Minister of Agriculture
- In office 11 April 2011 – 6 May 2016
- President: Nursultan Nazarbayev
- Prime Minister: Karim Massimov Serik Akhmetov
- Preceded by: Ahylbek Kurishbaev
- Succeeded by: Askar Myrzakhmetov

Personal details
- Born: 17 September 1968 (age 57) Chimkent, Kazakh SSR, Soviet Union
- Spouse: Almagül Japparova
- Children: 3
- Alma mater: Al-Farabi Kazakh National University Narxoz University

= Asyljan Mamytbekov =

Kazakh politician (born 1968)

Asyljan Sarybaiuly Mamytbekov (Асылжан Сарыбайұлы Мамытбеков, Asyljan Sarybaiūly Mamytbekov; born 17 September 1968) is a Kazakh politician who's served as the executive secretary of the Ministry of Agriculture from May 2018 to March 2019. Prior to that, he was the Minister of Agriculture from April 2011 until his resignation in May 2016 as a result of protests against land reforms in Kazakhstan.

== Biography ==

=== Early life and education ===
Mamytbekov was born in the city of Chimkent (now Shymkent) in 1968. In 1992, he finished the Al-Farabi Kazakh National University where he earned a degree in law.

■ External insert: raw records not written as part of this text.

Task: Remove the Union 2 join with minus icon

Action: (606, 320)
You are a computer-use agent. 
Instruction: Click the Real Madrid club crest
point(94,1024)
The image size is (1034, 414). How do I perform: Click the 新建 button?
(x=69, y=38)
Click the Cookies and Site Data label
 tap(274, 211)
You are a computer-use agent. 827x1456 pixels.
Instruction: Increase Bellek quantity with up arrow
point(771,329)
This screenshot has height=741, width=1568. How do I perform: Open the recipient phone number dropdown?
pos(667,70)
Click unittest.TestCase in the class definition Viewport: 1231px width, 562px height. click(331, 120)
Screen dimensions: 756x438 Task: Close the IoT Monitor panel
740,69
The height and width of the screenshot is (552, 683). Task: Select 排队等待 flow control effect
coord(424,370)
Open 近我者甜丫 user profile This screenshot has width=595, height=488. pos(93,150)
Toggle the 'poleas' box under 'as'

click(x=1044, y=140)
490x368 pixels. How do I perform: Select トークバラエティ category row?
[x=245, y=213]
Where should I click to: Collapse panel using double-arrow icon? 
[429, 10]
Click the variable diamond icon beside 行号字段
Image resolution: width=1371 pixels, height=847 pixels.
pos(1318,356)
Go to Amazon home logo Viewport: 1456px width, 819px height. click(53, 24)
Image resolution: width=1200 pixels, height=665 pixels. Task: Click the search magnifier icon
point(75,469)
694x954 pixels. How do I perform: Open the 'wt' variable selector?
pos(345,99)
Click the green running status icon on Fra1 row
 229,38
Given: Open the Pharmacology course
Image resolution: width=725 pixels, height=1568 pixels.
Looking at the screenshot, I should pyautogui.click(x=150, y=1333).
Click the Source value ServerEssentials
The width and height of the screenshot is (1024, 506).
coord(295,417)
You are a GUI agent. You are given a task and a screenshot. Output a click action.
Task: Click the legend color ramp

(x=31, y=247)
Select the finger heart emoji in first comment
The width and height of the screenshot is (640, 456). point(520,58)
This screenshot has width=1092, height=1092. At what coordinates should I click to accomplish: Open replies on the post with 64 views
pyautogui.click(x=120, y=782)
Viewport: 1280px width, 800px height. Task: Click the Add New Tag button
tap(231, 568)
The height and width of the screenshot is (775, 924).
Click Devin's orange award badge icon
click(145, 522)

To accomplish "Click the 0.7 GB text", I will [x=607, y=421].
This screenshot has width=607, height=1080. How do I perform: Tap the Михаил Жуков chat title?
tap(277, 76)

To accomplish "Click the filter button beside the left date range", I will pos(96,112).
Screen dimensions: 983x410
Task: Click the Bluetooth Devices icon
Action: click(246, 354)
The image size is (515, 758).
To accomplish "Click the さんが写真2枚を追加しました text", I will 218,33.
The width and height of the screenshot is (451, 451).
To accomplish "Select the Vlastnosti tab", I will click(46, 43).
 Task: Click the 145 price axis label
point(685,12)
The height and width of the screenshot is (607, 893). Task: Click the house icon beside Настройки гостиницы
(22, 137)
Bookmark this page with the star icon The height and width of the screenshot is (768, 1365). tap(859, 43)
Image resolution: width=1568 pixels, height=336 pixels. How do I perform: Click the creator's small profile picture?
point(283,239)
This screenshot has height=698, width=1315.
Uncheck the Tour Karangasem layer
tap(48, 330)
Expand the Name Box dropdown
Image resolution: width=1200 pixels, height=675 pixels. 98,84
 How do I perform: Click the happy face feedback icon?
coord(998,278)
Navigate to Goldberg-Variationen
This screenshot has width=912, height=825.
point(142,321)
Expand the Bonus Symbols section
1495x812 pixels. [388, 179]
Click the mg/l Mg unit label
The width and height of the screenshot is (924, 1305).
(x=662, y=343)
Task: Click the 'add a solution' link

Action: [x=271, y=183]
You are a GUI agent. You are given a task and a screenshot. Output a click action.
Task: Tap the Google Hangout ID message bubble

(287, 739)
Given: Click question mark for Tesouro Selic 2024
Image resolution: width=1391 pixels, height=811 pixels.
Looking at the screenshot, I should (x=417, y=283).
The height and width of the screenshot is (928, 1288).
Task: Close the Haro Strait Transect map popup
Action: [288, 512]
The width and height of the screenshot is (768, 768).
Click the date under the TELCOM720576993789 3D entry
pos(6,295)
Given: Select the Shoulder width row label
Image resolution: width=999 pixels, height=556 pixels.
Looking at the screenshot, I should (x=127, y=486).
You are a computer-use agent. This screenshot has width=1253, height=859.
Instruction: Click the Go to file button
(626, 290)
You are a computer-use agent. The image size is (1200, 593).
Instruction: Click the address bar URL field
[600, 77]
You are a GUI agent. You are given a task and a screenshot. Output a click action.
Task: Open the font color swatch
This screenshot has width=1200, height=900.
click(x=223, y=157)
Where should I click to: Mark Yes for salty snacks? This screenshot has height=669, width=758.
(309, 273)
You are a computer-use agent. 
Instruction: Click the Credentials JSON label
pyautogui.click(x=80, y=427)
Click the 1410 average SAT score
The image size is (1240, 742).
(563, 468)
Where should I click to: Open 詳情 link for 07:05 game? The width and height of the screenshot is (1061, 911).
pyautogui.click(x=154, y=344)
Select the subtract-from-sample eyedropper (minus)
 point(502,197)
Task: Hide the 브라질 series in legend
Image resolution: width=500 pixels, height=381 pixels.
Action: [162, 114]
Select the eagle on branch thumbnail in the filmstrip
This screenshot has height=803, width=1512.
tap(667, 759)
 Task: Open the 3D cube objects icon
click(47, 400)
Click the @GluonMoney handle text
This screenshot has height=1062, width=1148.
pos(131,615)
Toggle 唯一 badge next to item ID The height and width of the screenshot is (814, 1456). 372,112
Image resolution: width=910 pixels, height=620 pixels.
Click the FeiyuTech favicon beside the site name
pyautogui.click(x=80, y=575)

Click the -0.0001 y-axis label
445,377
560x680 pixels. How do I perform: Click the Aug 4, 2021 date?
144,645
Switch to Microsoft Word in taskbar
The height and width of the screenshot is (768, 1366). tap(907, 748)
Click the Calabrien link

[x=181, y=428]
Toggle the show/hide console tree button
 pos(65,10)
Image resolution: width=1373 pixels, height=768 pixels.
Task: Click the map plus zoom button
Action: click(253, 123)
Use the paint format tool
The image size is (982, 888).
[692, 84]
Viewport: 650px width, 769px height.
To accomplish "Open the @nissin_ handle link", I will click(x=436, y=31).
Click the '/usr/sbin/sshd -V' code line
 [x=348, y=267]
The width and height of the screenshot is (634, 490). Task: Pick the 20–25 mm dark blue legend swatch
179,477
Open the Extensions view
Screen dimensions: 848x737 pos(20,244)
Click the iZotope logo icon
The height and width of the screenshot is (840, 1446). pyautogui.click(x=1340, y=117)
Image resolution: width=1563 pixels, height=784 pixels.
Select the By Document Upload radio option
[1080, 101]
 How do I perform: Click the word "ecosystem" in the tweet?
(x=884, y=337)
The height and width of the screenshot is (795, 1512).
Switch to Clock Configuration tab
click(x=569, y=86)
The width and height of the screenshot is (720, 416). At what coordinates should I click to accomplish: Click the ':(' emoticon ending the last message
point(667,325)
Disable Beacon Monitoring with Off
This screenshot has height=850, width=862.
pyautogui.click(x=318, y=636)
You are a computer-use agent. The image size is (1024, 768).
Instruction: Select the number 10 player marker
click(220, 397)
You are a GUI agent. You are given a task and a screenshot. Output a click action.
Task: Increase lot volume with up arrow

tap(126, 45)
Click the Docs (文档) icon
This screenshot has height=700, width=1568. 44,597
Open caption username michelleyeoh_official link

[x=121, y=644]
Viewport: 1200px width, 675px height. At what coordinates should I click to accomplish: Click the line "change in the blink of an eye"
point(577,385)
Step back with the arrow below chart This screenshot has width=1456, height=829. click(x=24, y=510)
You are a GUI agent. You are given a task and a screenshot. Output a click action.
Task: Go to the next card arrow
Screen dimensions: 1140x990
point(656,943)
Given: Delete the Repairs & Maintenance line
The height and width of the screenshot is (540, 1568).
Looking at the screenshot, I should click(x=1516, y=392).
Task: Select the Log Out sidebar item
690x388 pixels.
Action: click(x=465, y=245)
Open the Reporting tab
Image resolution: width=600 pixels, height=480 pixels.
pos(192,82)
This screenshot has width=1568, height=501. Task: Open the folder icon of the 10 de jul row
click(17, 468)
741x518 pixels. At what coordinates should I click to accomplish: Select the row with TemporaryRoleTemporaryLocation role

In 1996, Mamytbekov graduated from the Narxoz University with a degree in economics.

=== Career ===
From 1992, he was a junior research fellow at the Institute of State and Law of the Academy of Sciences of the Republic of Kazakhstan. In 1998, Mamytbekov became the deputy chairman of the Land Management Committee and from 1999, he was the deputy head of the Kostanay Regional Financial Department until he was appointed as the head of the Kostanay Regional Department of the Treasury in 2000.

From 2003 to 2007, Mamytbekov worked as deputy äkim of Kostanay Region, Astana, and then South Kazakhstan Region. He was then appointed as the deputy head of the Prime Minister's Office. From November 2008 to 2011, he was the chairman of the Board of JSC National Managing Holding KazAgro. On 11 April 2011, Mamytbekov was appointed as Minister of Agriculture. He worked in the position for five years until he resigned due to result of unrest regarding the land issue and the announcement by President Nursultan Nazarbayev of his incomplete official compliance.

After serving as Minister, Mamytbekov became the independent director of Bank Astana JSC on 6 June 2016 and in January 2018, he was appointed as chairman of the Meat Union of Kazakhstan.

In May 2018, Mamytbekov returned to work in the Ministry of Agriculture as an executive secretary. He was relieved from his post on 6 March 2019.